In several cases, this Court regarded reorganizations of government units or


departments as valid, for so long as they are pursued in good faiththat is, for the
purpose of economy or to make bureaucracy more efficient.[38] On the other hand,
if the reorganization is done for the purpose of defeating security of tenure or for
ill-motivated political purposes, any abolition of position would be invalid. None
of these circumstances are applicable since none of the petitioners were removed
from public service, nor did they identify any action taken by the DOH that would
unquestionably result in their dismissal. The reorganization that was pursued in the
present case was made in good faith. The RSP was clearly designed to improve the
efficiency of the department and to implement the provisions of the Local
Government Code on the devolution of health services to local
governments. While this Court recognizes the inconvenience suffered by public
servants in their deployment to distant areas, the executive departments finding of
a need to make health services available to these areas and to make delivery of
health services more efficient and more compelling is far from being unreasonable
or arbitrary, a determination which is well within its authority.
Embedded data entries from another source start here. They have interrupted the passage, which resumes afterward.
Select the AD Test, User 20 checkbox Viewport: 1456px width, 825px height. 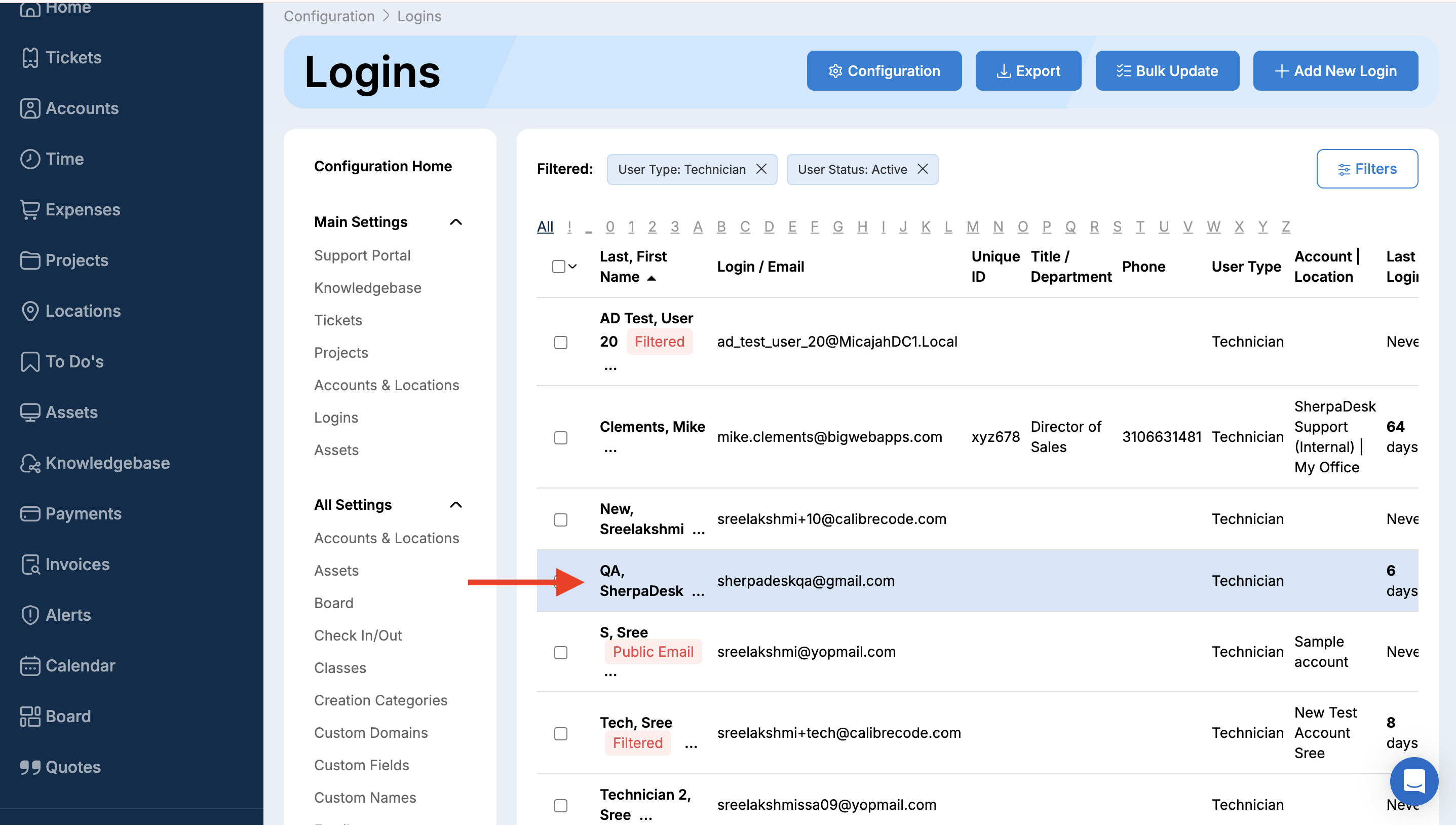click(x=561, y=342)
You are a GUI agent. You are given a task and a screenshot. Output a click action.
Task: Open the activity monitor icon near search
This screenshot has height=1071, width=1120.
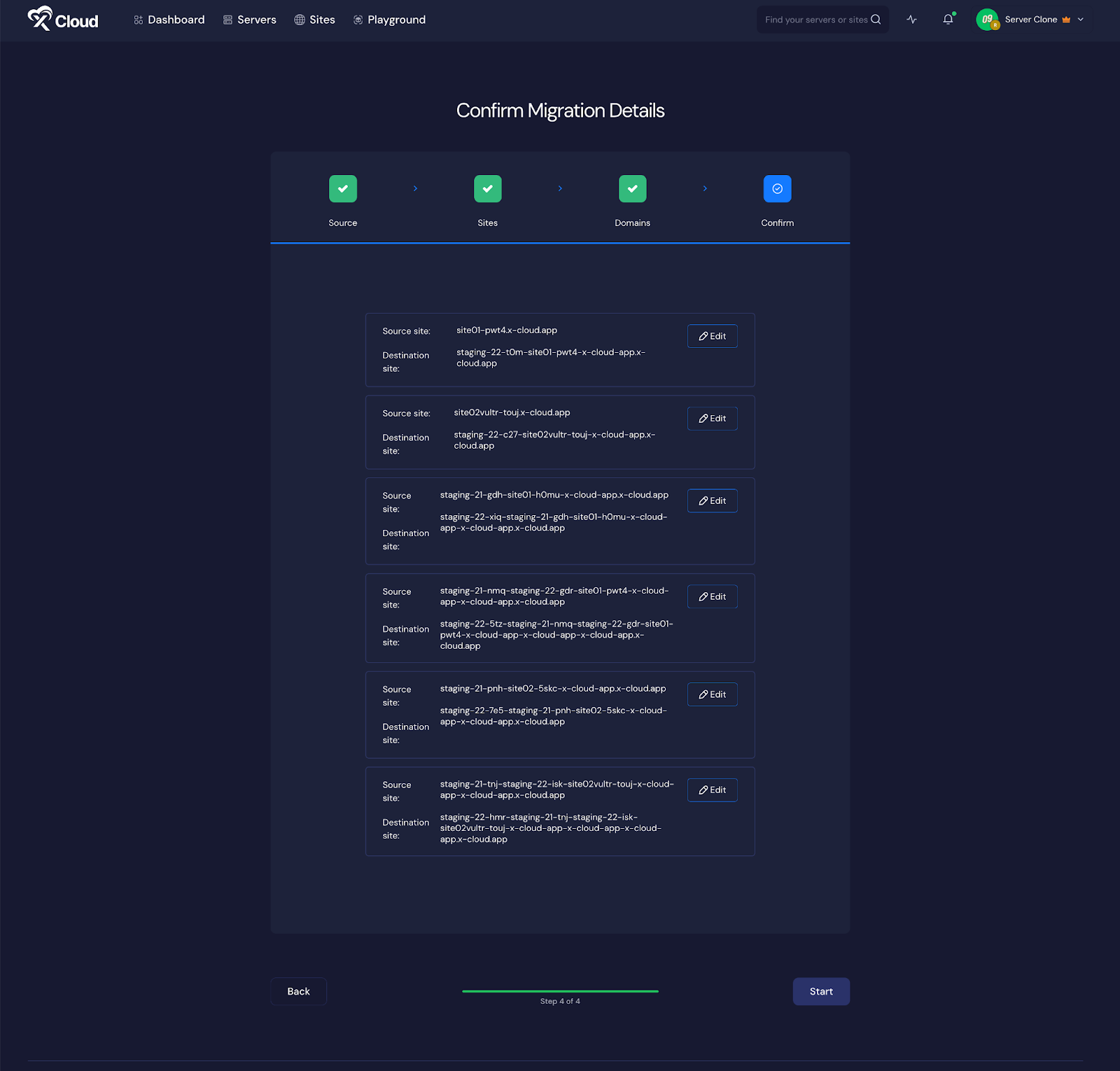coord(911,19)
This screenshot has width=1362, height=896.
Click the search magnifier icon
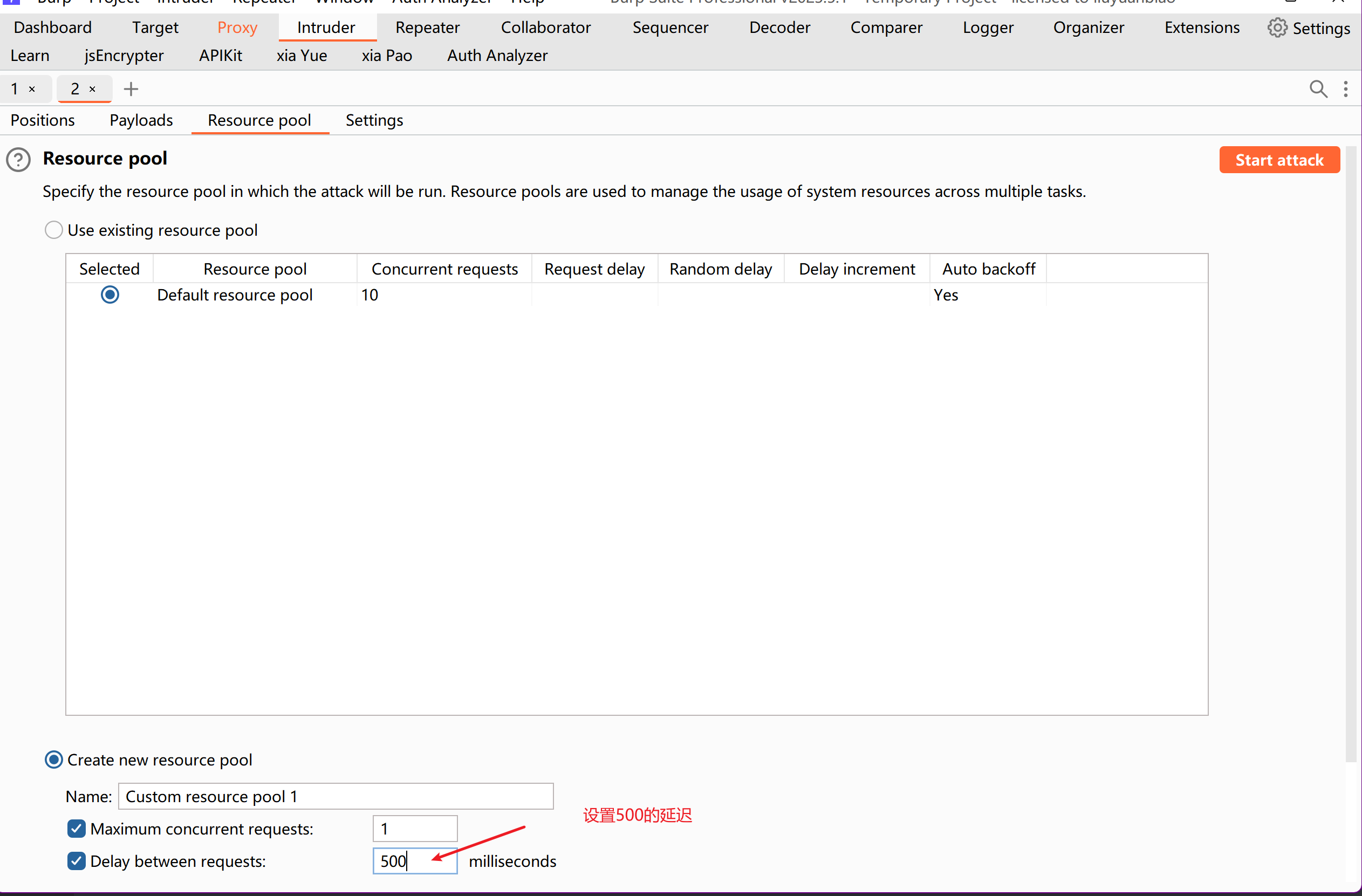tap(1318, 88)
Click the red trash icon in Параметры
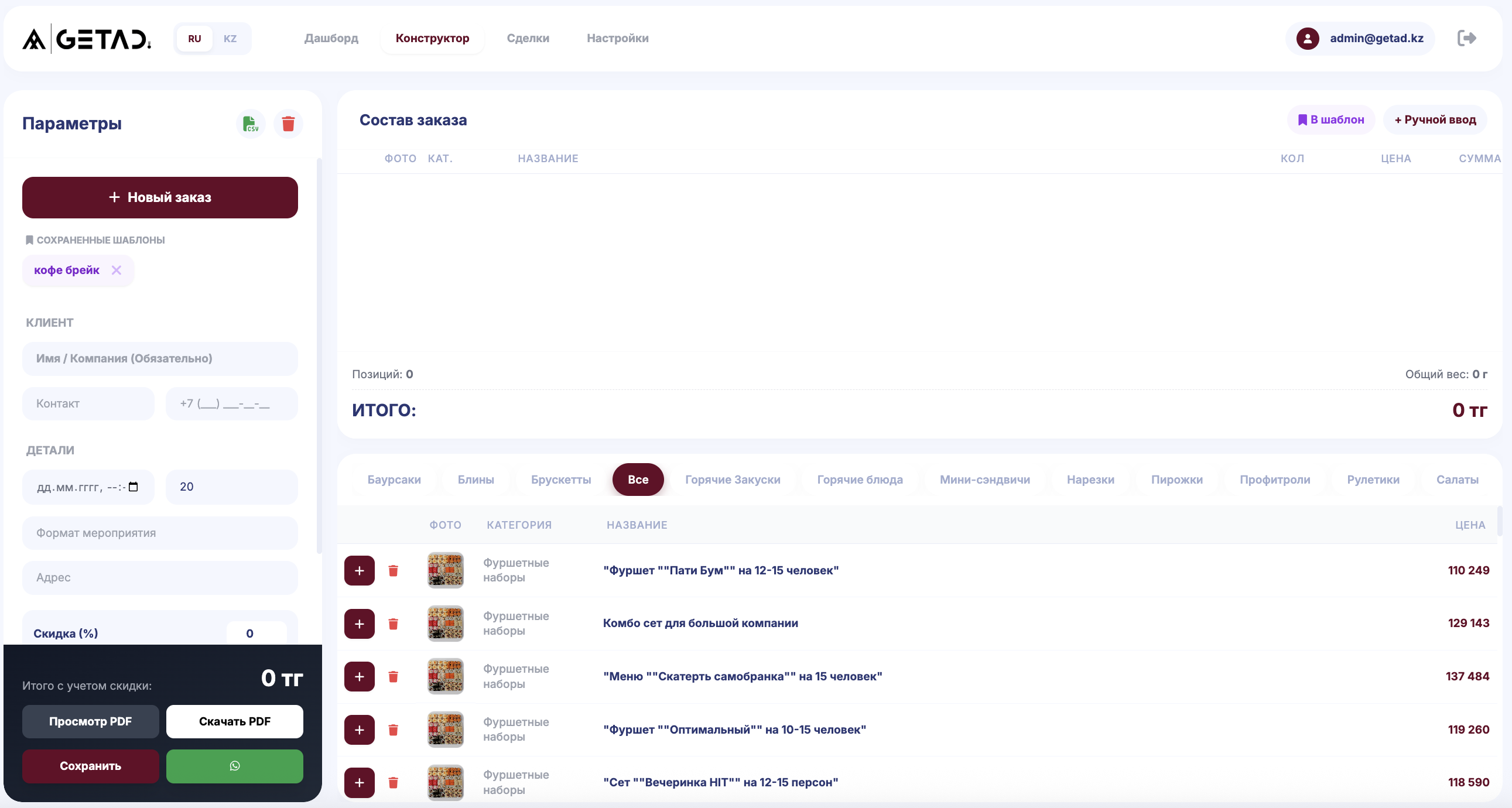This screenshot has height=808, width=1512. 288,124
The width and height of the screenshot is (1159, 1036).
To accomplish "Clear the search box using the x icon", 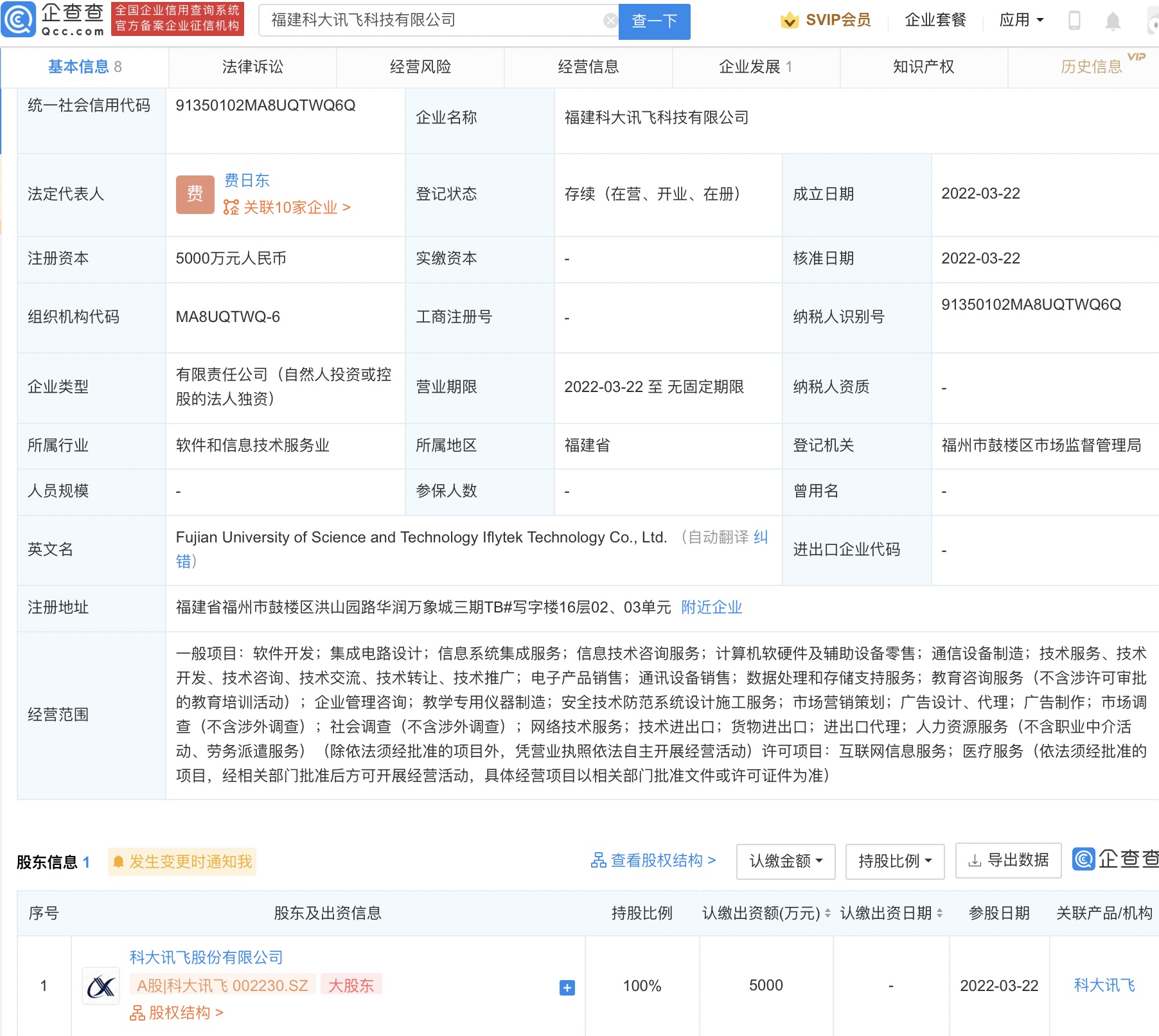I will click(608, 19).
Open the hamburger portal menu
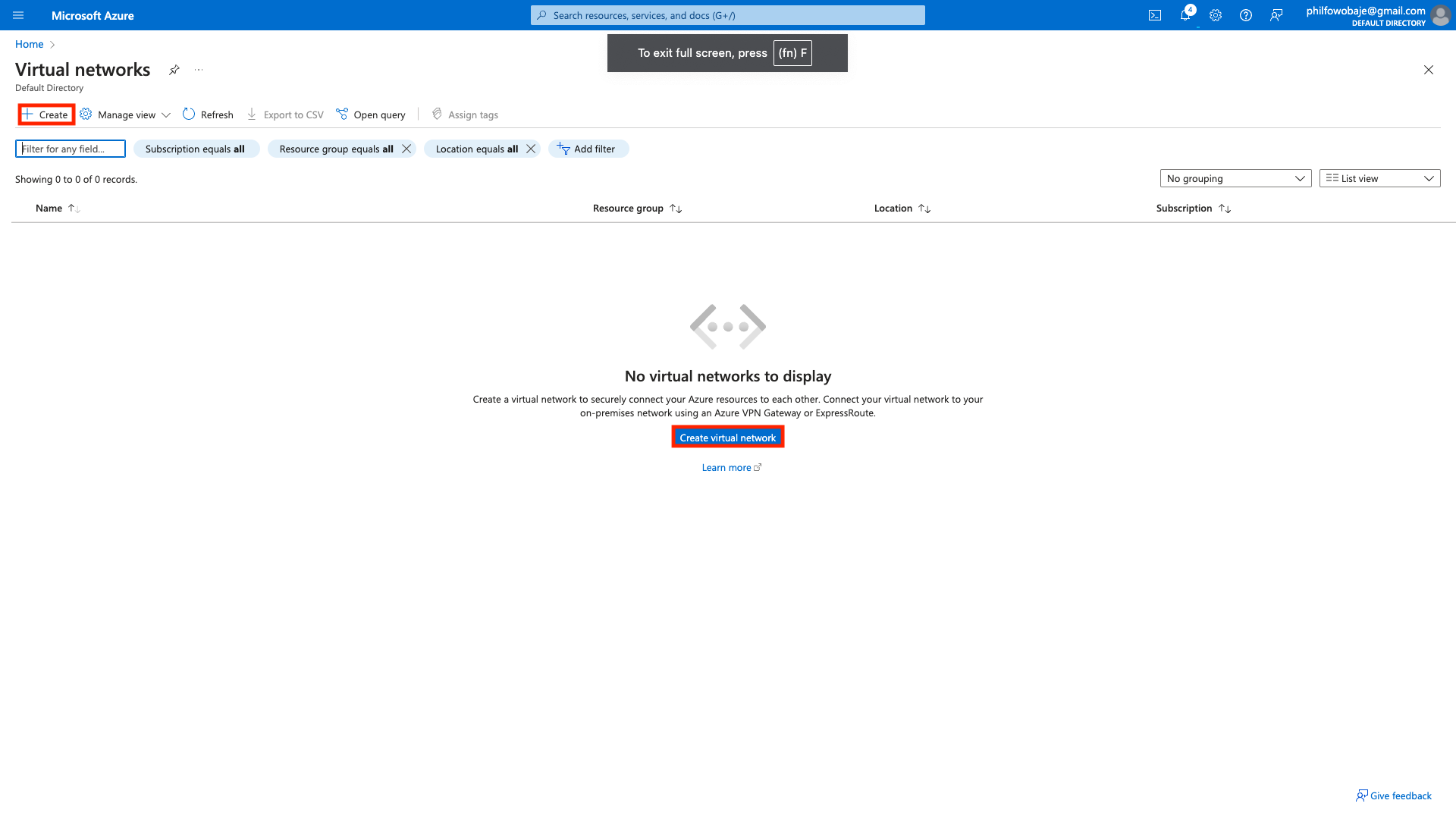This screenshot has height=819, width=1456. (18, 15)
In all, this Court
finds petitioners contentions to be insufficient to invalidate Executive Order No.
102.

Without identifying the DOH employees concerned, much less including


them as parties to the petition, petitioners went on identifying several errors in the
implementation of Executive Order No. 102. First, they alleged that unidentified
DOH employees suffered from a diminution of compensation by virtue of the
provision on Salaries and Benefits found in Department Circular No. 312, Series of
2000, issued on 23 October 2000, which reads:

2. Any employee who was matched to a position with lower salary grade (SG)
shall not suffer a reduction in salary except where his/her current salary is higher
than the maximum step of the SG of the new position, in which case he/she shall
be paid the salary corresponding to the maximum step of the SG of the new
position. RATA shall no longer be received, if employee was matched to a Non-
Division Chief Position.

Incidentally, the petition shows that none of the petitioners, who are working in the
DOH, were entitled to receive RATA at the time the petition was filed. Nor was it
alleged that they suffered any diminution of compensation. Secondly, it was
claimed that certain unnamed DOH employees were matched with unidentified
positions for which they were supposedly neither qualified nor suited. New
employees, again unnamed and not included as parties, were hired by the DOH and
appointed to unidentified positions for which they were purportedly not qualified,
despite the fact that the objective of the ongoing streamlining was to cut back on
costs. Lastly, unspecified DOH employees were deployed or transferred during the
three-month period before the national and local elections in May 2001, in
violation of Section 2 of the Republic Act No. 7305, also known as
Magna Carta for Public Health Workers.

Petitioners allegations are too general and unsubstantiated by the records for the
Court to pass upon. The persons involved are not identified, details of their
appointments and transfers such as position, salary grade, and the date they were
appointed - are not given; and the circumstances which attended the alleged
violations are not specified.

Even granting that these alleged errors were adequately proven by the
petitioners, they would still not invalidate Executive Order No. 102. Any serious
legal errors in laying down the compensation of the DOH employees concerned
can only invalidate the pertinent provisions of Department Circular No. 312, Series
of 2000. Likewise, any questionable appointments or transfers are properly
addressed by an appeal process provided under Administrative Order No. 94, series
of 2000;[39] and if the appeal is meritorious, such appointment or transfer may be
invalidated. The validity of Executive Order No. 102 would, nevertheless, remain
unaffected. Settled is the rule that courts are not at liberty to declare statutes
invalid, although they may be abused or misabused, and may afford an opportunity
for abuse in the manner of application. The validity of a statute or ordinance is to
be determined from its general purpose and its efficiency to accomplish the end
desired, not from its effects in a particular case.[40]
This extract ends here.